Sunday, January 16, 2011

Frozen Hands Frozen Water Hose

Generally I don't mind doing the watering. It is fairly easy.
Hook up the hoses and stick one end in the stock tank and hook the other end up to the water hydrant in the yard.

Pull up handle.
Watch water spill into heated stock tank.

Shut down handle when stock tank is full.
Drain hoses.
Easy because my yard is nothing but hillsides. One stock tank up from the hydrant and one stock tank down from the hydrant.

Hang tips of hoses and drain.
When it is not.

This is the second time I've lugged 50 ft of hose into the house and dumped it unceremoniously in my bathtub.
Turn on the water to hot and soak the hose. Make a mess while you drain the ice chunks out.

Then run like heck back out with coiled hose and try to make another connection.

Who forgot the gloves?
Who forgot to drain the hose that was attached to the hydrant, it HAD been unfrozen when I went into the house.
Sigh, slap freezing hand against forehead.

Some idiot should have taken time to drain the hose that was not frozen.
Don't be.
But my hands were lobster red and painful by the time I got everything hooked up and ...

I had the water running to the stock tank.

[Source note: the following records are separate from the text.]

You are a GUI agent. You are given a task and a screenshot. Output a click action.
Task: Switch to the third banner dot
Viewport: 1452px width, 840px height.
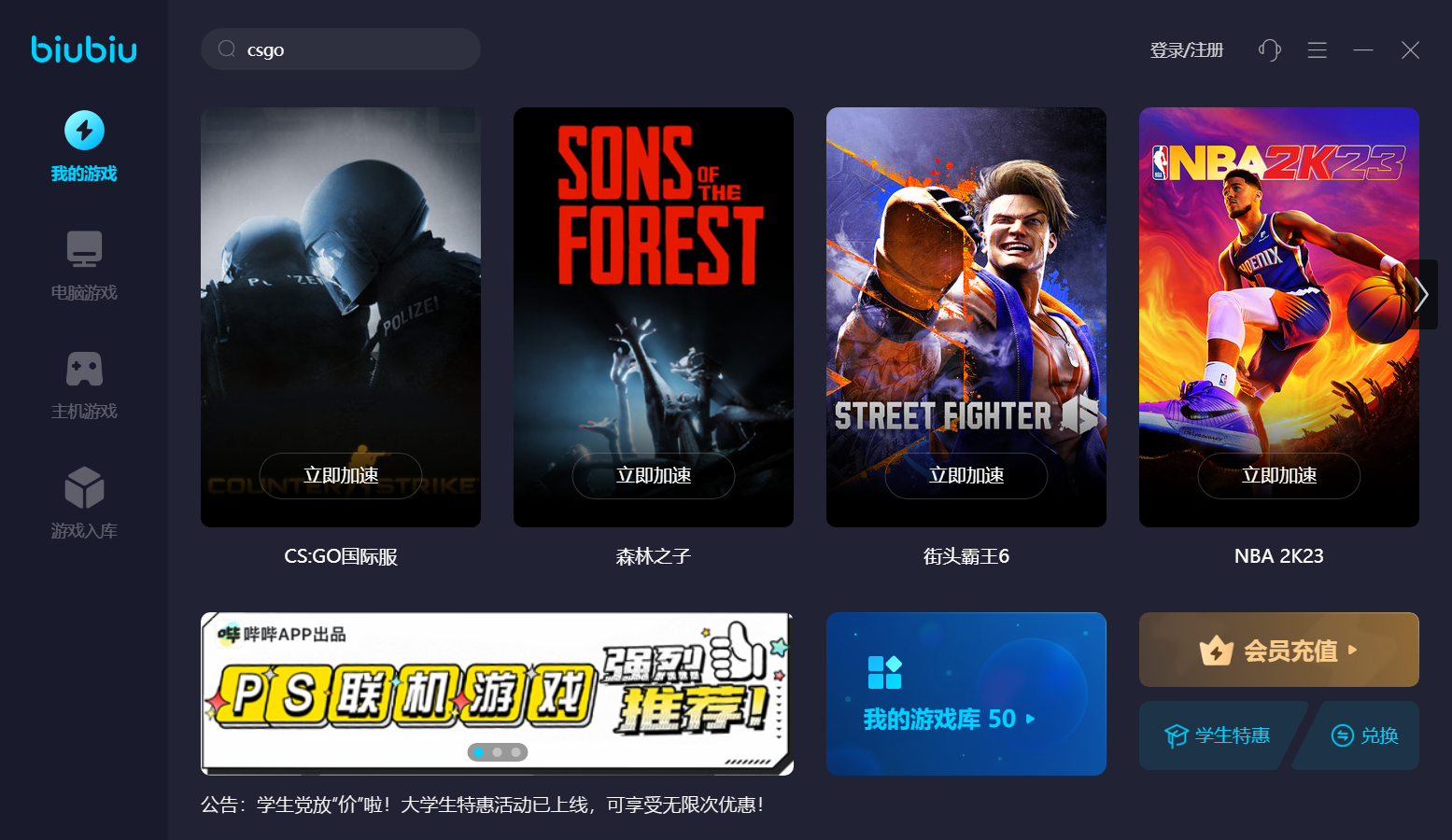(515, 752)
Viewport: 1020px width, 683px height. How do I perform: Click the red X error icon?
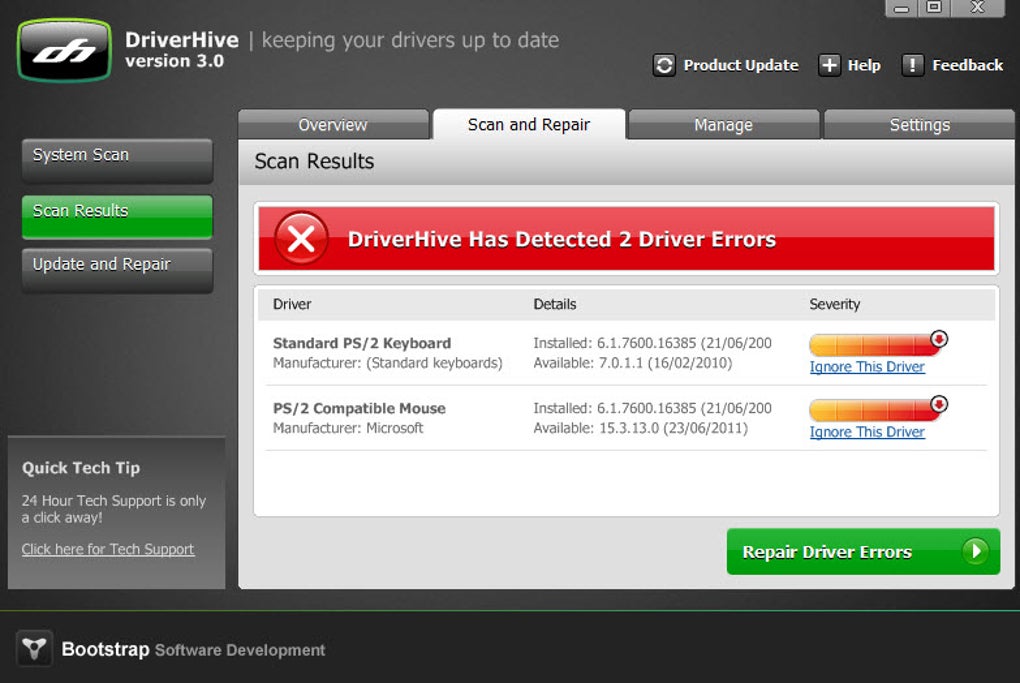301,239
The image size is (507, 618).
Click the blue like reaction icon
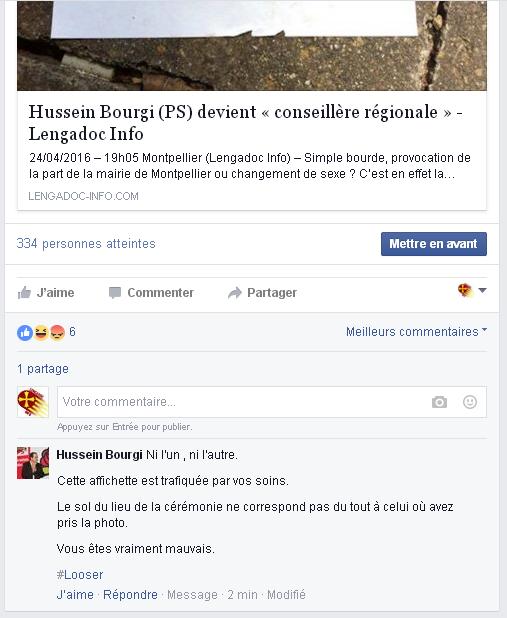point(25,333)

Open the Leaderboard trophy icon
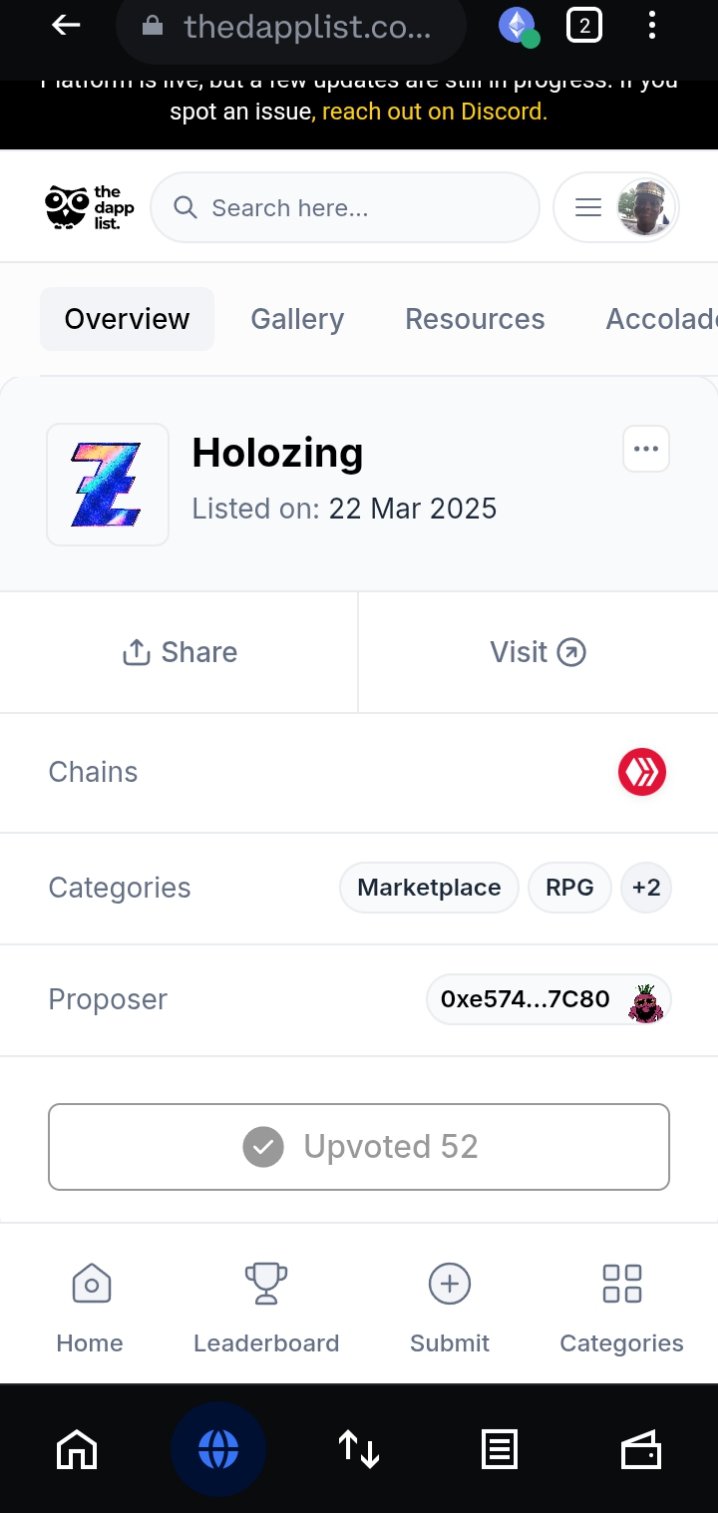[266, 1283]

The sun sank slowly into the western sky touching the bare branches of the trees on the ridge with a golden glow as I stood in the yard and nodded to myself.
Another day done.

You can bet as darkness fell [along with the temperatures] I drained the hoses well.

1 comment:

mj said...

I sympathize, but it can happen to anyone living in cold weather. Had a touch of frost bite my first year here in Colorado. Ever since I watch those temperatures and have invested in darn-good insulated gloves!!! What we won't do for our critters....they are so lucky to have you.